Aim of the exercise >> Print exactly, and only, the lines from the one that has "Task: Open the Partition pie chart tool" through the end of the material below, with both ends included and the pictures omitted.

----- Data section -----

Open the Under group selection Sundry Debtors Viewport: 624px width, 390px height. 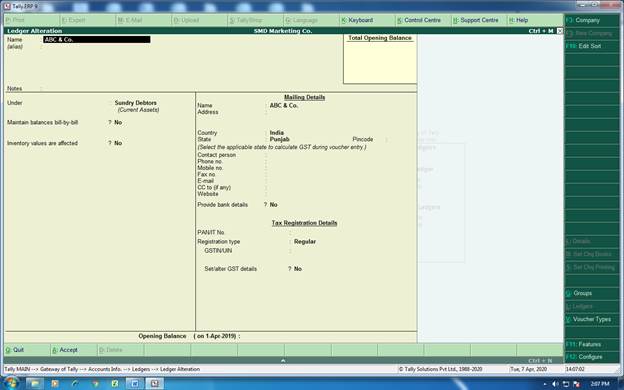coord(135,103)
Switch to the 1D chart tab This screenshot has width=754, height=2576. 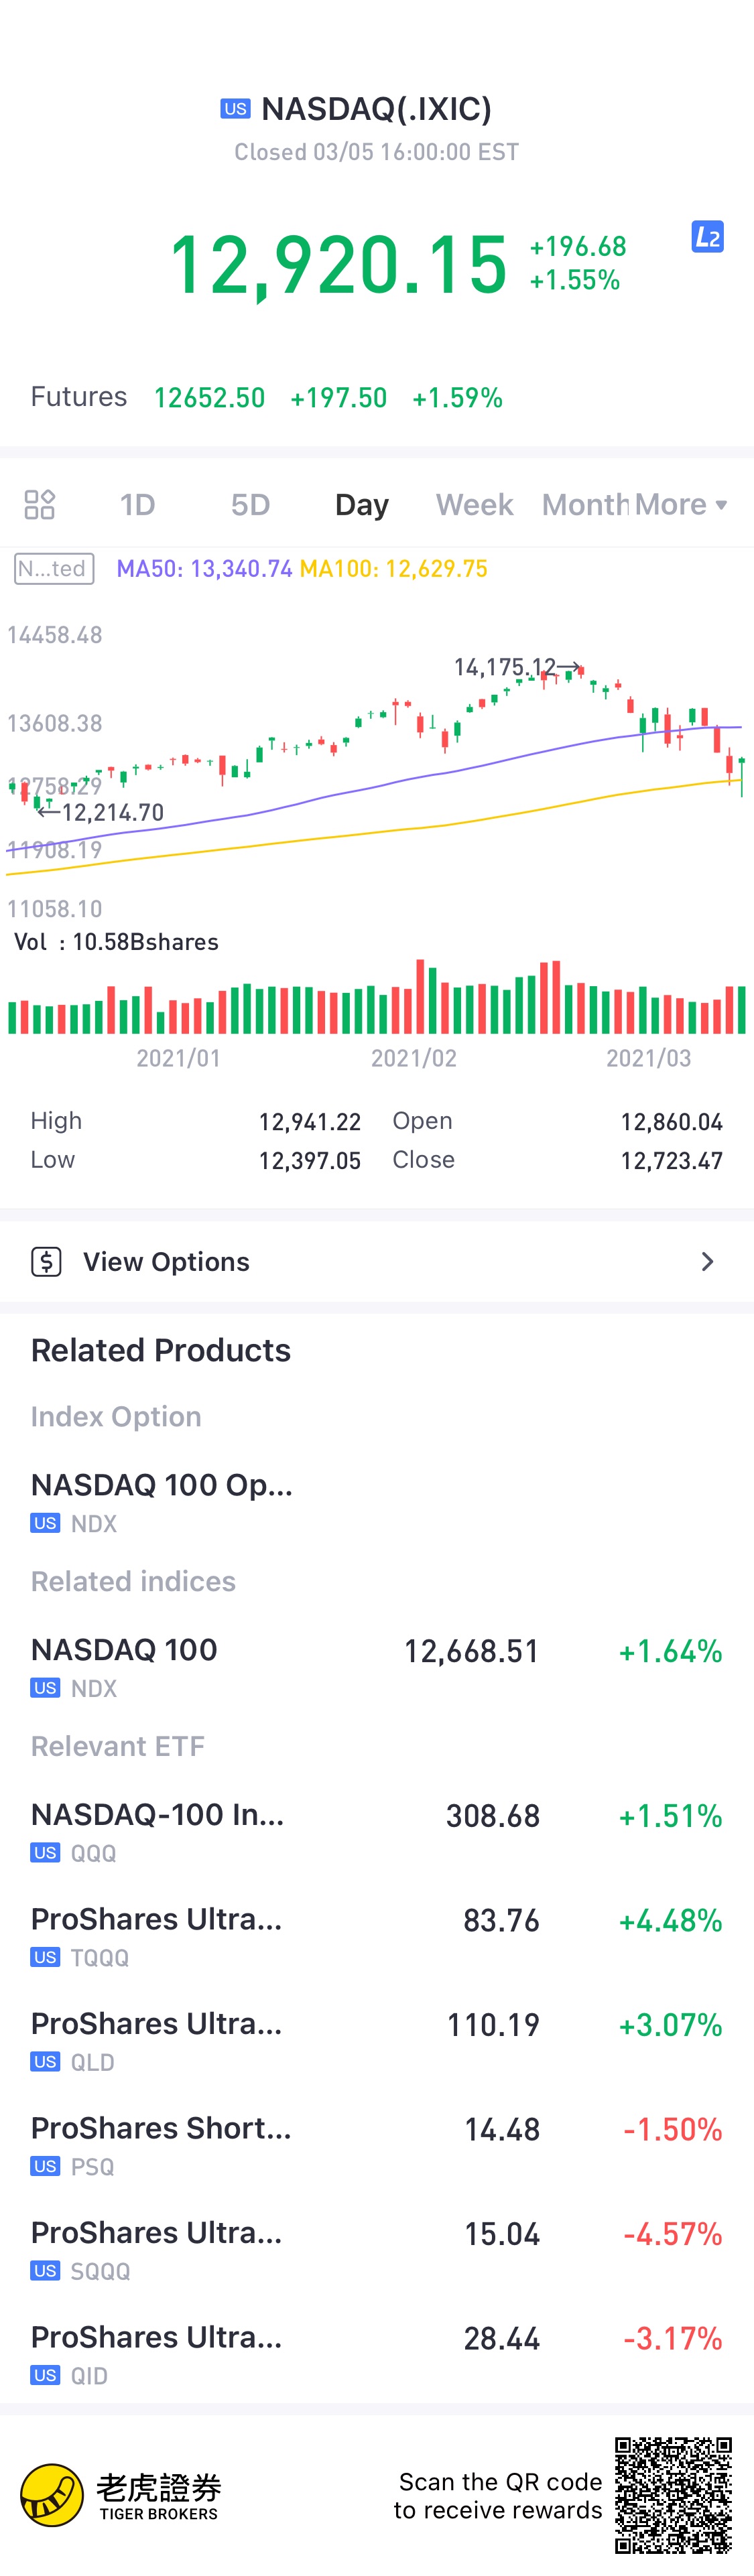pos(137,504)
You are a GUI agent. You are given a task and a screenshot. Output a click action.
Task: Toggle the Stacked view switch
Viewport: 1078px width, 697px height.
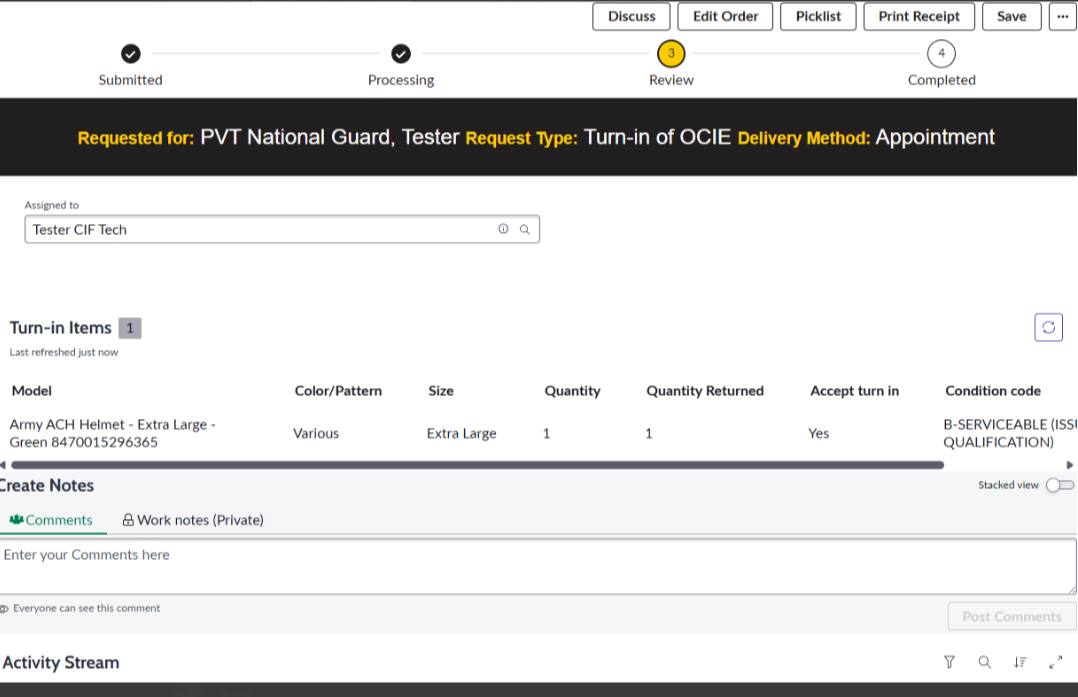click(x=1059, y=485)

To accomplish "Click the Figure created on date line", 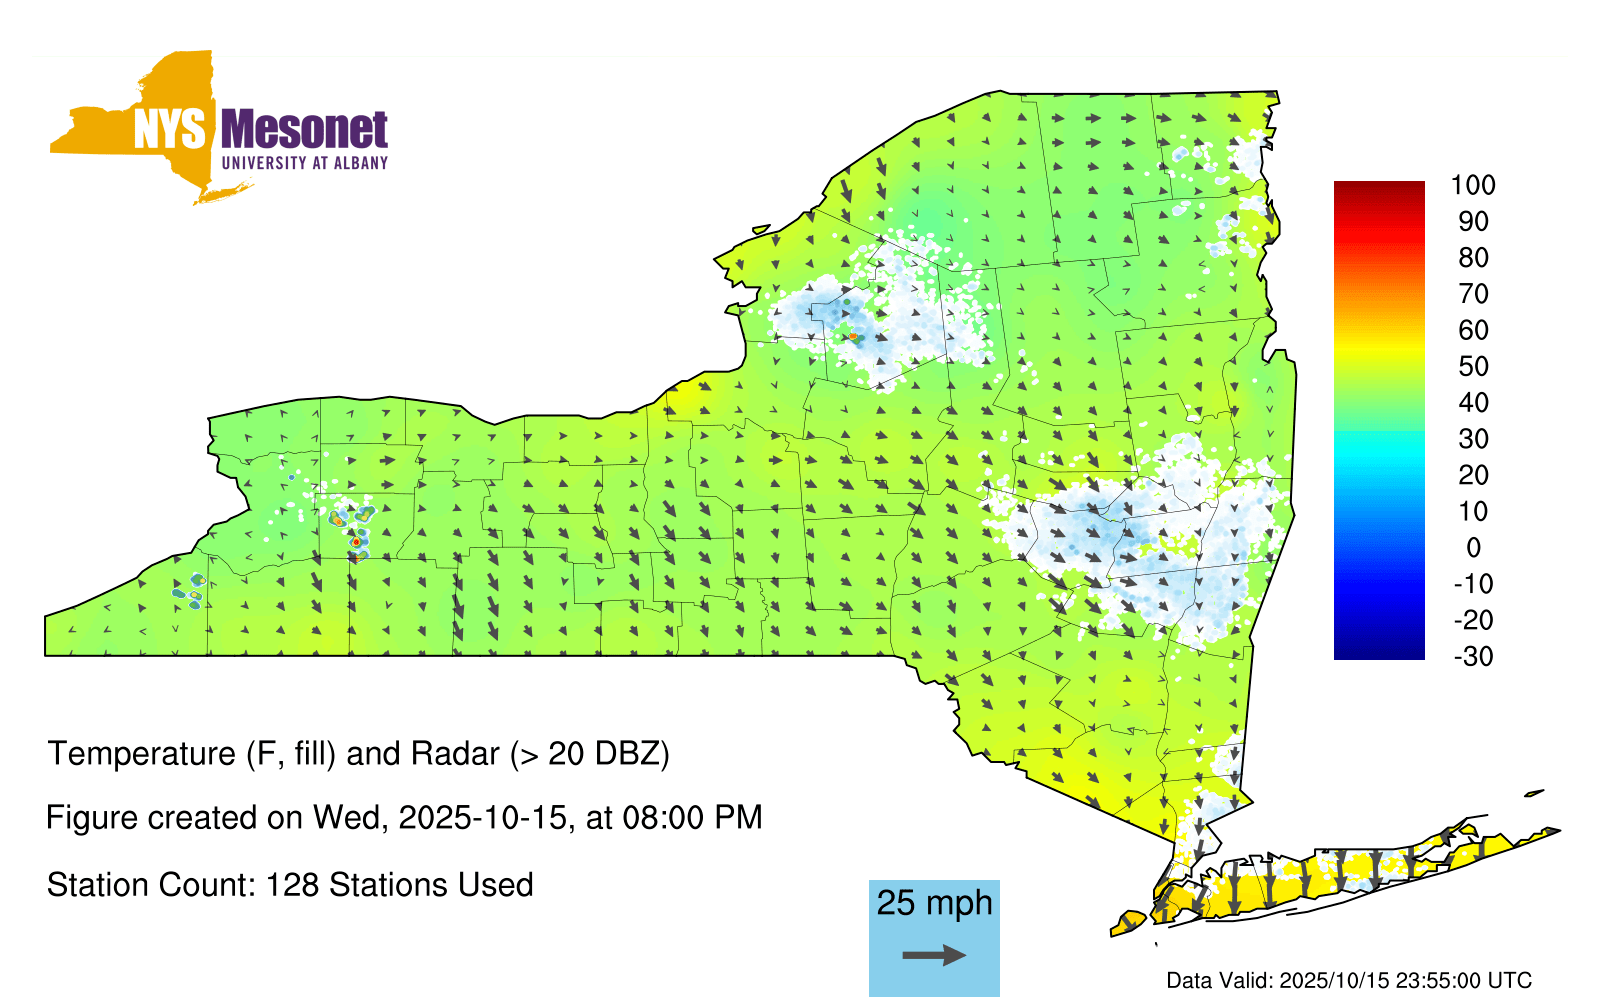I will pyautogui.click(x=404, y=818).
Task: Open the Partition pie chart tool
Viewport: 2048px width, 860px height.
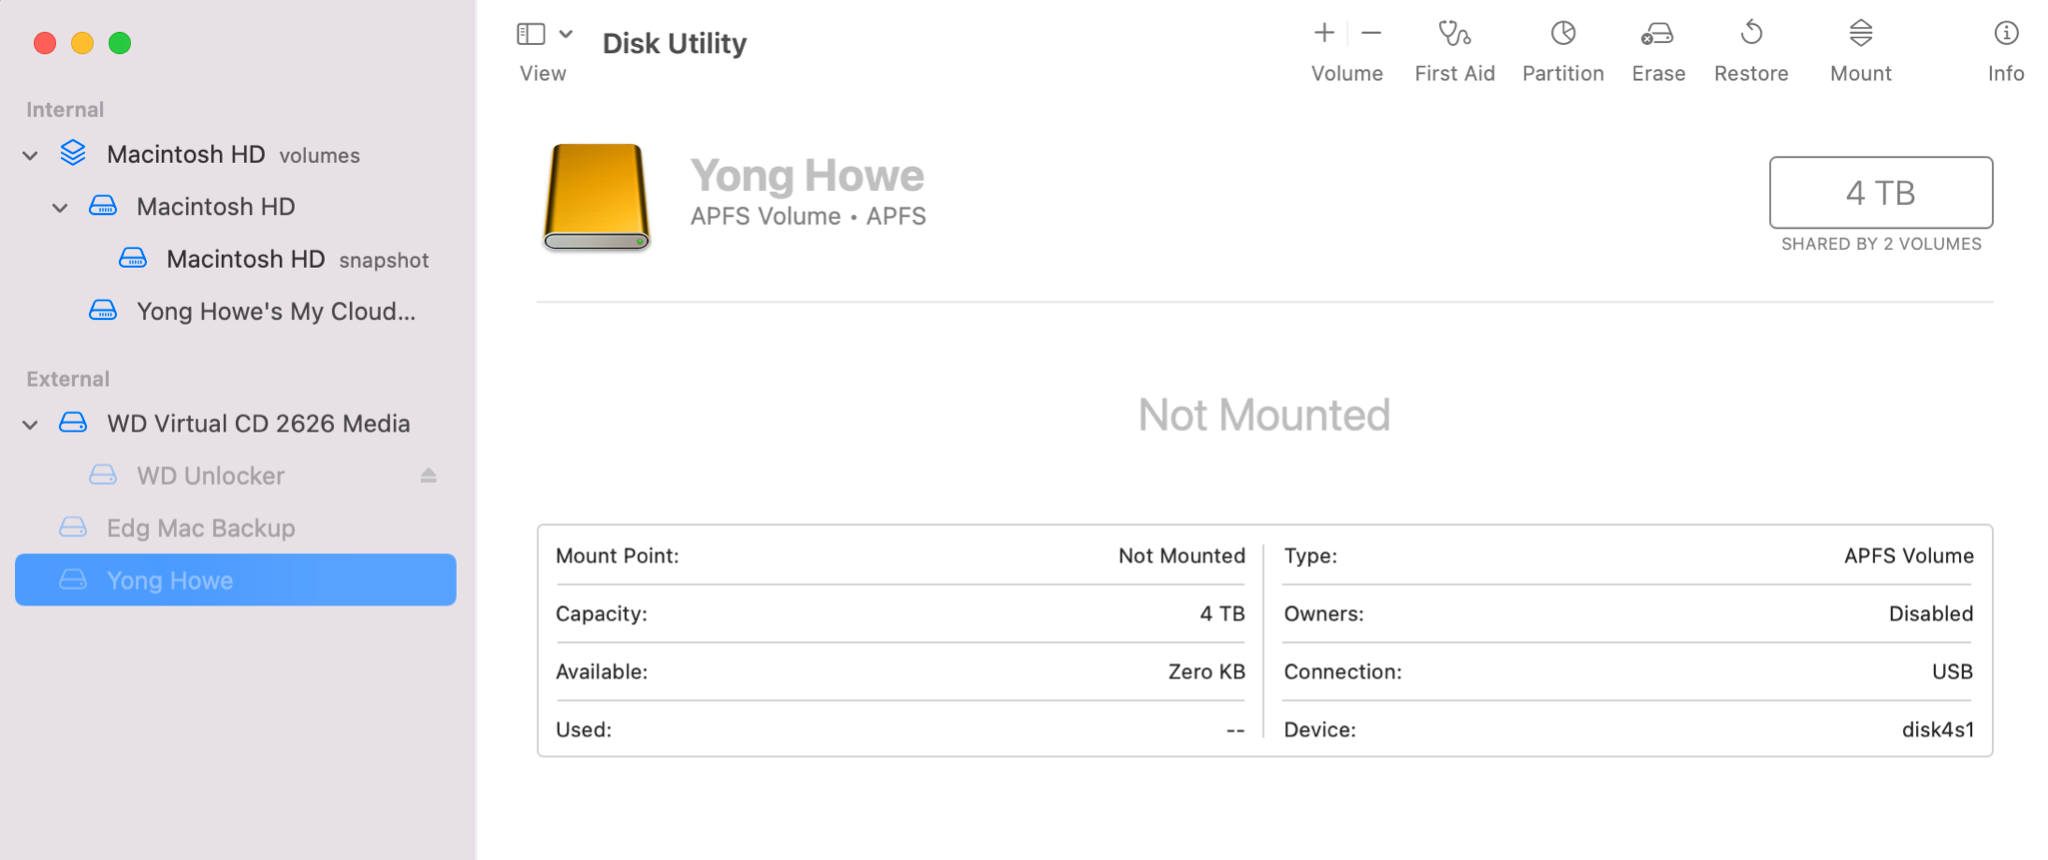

-----

Answer below >>
Task: Open the Partition pie chart tool
Viewport: 2048px width, 860px height.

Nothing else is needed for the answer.